Hal ini berarti bahwa kegunaan class action secara mendasar antara lain
adalah efisiensi perkara, proses berperkara yang ekonomis, menghindari putusan
yang berulang-ulang yang dapat berisiko adanya putusan inkonsistensi dalam
perkara yang sama.
Setiap warga negara memiliki hak yang sama di hadapan hukum dan ia pun
berhak untuk membela hak-nya apabila ia merasa dirugikan oleh pihak lain. Hal
ini menjadi dasar pemikiran diadakannya aturan gugatan perdata.
Secara umum model gugatan perdata ada dua macam yaitu :
- gugatan yang dilakukan di luar pengadilan dikenal dengan sebutan nonlitigasi,
- gugatan yang dilakukan melalui peradilan disebut litigasi.

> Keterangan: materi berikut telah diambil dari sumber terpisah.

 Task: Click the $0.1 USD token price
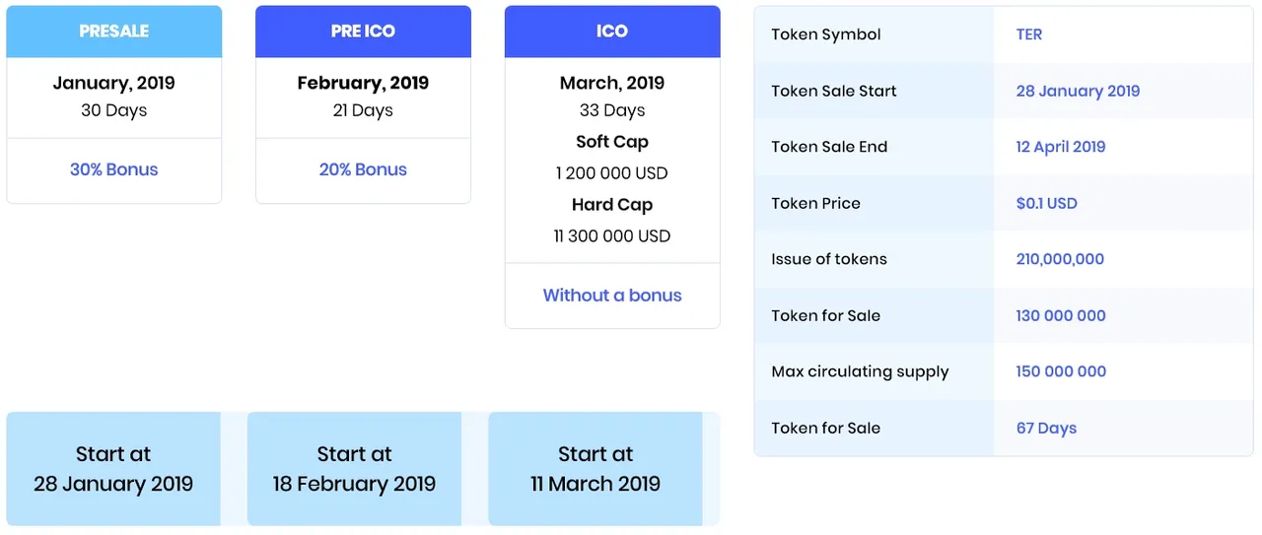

Oleh karena itu, gugatan perdata bisa menjadi dasar diselenggarakannya pengadilan perdata.
Gugatan perdata atas pelanggaran hubungan perdata dapat dilakukan dengan
dua cara:
- Oleh orang yang bersangkutan atau ahli warisnya.
- Sekelompok orang yang mempunyai kepentingan yang sama (class action).
Gugatan dengan prosedur gugatan perwakilan harus memenuhi persyaratan
sebagai berikut :
1.
Numerosity, yaitu gugatan
tersebut menyangkut kepentingan orang banyak, sebaiknya orang banyak itu
diartikan dengan lebih dari 10 orang; sehingga tidaklah efektif dan efisien
apabila gugatan dilakukan sendiri-sendiri atau bersama-sama dalam satu gugatan.
2.
Commonality, yaitu adanya
kesamaan fakta (question of fact) dan kesamaan dasar hukum (question of law)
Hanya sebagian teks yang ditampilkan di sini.